Researchers at the University of Calgary in Canada are enrolling amyotrophic lateral sclerosis (ALS) patients for a Phase 2 clinical trial to evaluate the potential therapeutics effects of a well-established antipsychotic drug called Orap (pimozide).
The research team, led by Dr. Lawrence Korngut, associate professor at the Cumming School of Medicine at UCalgary and member of the Hotchkiss Brain Institute (HBI), is conducting the trial at nine hospital centers in Canada to assess whether Orap can stabilize the disease.
The trial is partially funded by money raised from the annual ALS Ice Bucket Challenge, a viral internet fundraiser where people raise money for a cause by pouring buckets of ice water over their heads.
About 100 patients enrolled in the Phase 2 pimozide trial (NCT03272503) will be randomly assigned to receive either pimozide at 4 mg per day or a placebo. The treatment will continue for five months, and the trial outcomes will be measured at month six.
During the treatment phase of the study, patients will visit the clinic eight times and have one phone visit.
In the optional, observational second part of the trial, investigators will follow patients for up to five years after they’ve stopped treatment.

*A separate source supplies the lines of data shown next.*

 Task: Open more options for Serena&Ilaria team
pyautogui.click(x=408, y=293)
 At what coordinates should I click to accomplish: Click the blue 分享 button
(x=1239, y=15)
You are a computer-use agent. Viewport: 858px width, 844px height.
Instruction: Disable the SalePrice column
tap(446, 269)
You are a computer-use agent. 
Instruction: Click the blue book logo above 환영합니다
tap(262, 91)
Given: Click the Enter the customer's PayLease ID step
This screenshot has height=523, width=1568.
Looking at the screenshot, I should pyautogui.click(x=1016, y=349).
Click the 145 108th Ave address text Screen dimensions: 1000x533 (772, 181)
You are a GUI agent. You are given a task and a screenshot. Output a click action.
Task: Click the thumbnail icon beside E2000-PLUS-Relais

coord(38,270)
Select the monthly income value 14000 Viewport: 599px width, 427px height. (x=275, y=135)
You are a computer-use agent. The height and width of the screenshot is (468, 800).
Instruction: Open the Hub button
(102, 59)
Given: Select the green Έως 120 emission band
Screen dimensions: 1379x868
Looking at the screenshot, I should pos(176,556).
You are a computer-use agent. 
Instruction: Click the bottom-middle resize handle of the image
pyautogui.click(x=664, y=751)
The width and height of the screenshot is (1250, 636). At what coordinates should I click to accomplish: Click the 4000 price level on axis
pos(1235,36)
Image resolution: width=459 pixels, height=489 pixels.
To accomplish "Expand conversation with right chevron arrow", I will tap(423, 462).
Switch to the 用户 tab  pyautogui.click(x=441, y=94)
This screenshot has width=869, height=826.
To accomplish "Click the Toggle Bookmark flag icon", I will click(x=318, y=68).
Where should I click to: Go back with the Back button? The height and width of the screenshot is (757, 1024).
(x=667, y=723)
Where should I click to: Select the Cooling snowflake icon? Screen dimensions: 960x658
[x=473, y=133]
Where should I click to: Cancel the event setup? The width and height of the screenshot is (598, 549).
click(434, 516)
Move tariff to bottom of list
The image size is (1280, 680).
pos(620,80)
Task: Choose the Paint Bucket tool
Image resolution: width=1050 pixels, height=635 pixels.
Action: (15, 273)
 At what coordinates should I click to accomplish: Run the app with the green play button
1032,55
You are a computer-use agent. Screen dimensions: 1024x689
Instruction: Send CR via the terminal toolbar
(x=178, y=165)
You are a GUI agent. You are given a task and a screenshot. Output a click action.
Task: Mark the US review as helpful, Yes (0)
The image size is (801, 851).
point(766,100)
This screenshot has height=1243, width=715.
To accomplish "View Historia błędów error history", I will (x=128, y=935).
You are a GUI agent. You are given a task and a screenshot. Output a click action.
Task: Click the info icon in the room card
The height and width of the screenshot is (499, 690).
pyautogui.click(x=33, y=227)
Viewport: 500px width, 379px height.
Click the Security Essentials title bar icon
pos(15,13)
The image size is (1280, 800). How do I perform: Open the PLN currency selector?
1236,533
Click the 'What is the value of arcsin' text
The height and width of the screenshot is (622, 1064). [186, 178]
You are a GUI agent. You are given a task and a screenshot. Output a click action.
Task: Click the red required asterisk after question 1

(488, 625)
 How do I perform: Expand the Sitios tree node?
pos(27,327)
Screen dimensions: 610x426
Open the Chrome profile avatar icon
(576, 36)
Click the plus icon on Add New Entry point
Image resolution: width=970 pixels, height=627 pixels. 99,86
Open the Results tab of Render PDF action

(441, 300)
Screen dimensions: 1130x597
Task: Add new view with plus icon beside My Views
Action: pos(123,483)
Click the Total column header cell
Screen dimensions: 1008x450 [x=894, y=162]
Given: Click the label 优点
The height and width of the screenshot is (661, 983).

The clinical trial was set up after a study by researchers at the University of Montreal showed that Orap stopped disease progression in animal models of ALS — in worms, fish, and mice. Specifically, researchers were capable of preventing paralysis in fish with a genetic form of ALS, a known feature of human ALS.
“Pimozide has been well known for decades as a drug approved for treating certain types of psychiatric conditions like schizophrenia, and it only costs nine cents per pill,” Korngut said in a press release.
“Recent studies have shown genetic links between schizophrenia and ALS. We knew the next logical step was to test it on human volunteers — patients living with ALS,” he said.
Korngut launched an initial clinical trial with 25 ALS patients in 2015 where they “used a lower dose of pimozide than that used for other conditions, and now have preliminary proof that the lower dose may be useful in stabilizing ALS,” Korngut said.
In that study, researchers observed that after only six weeks of treatment with Orap, patients were able to retain the control of the thenar muscles – located between the thumb and index finger of the hand. Loss of control of these muscles is one of the first signs of ALS.
The mode of action of Orap in ALS patients remains unknown – whether it preserves only the normal neuromuscular function of these muscles or if it actually has a curative effect and acts on the mechanisms underlying the disease progression.
This trial will confirm the potential therapeutic effects of Orap for ALS, a disease currently without any effective treatment.
Korngut emphasizes that caution is required regarding Orap’s use, because “at this stage, people with ALS should not use this medication. We must confirm that it is useful and safe in the longer term. It is also important to be aware that pimozide is associated with significant side-effects. Therefore, it should only be prescribed in the context of a research study,” he said.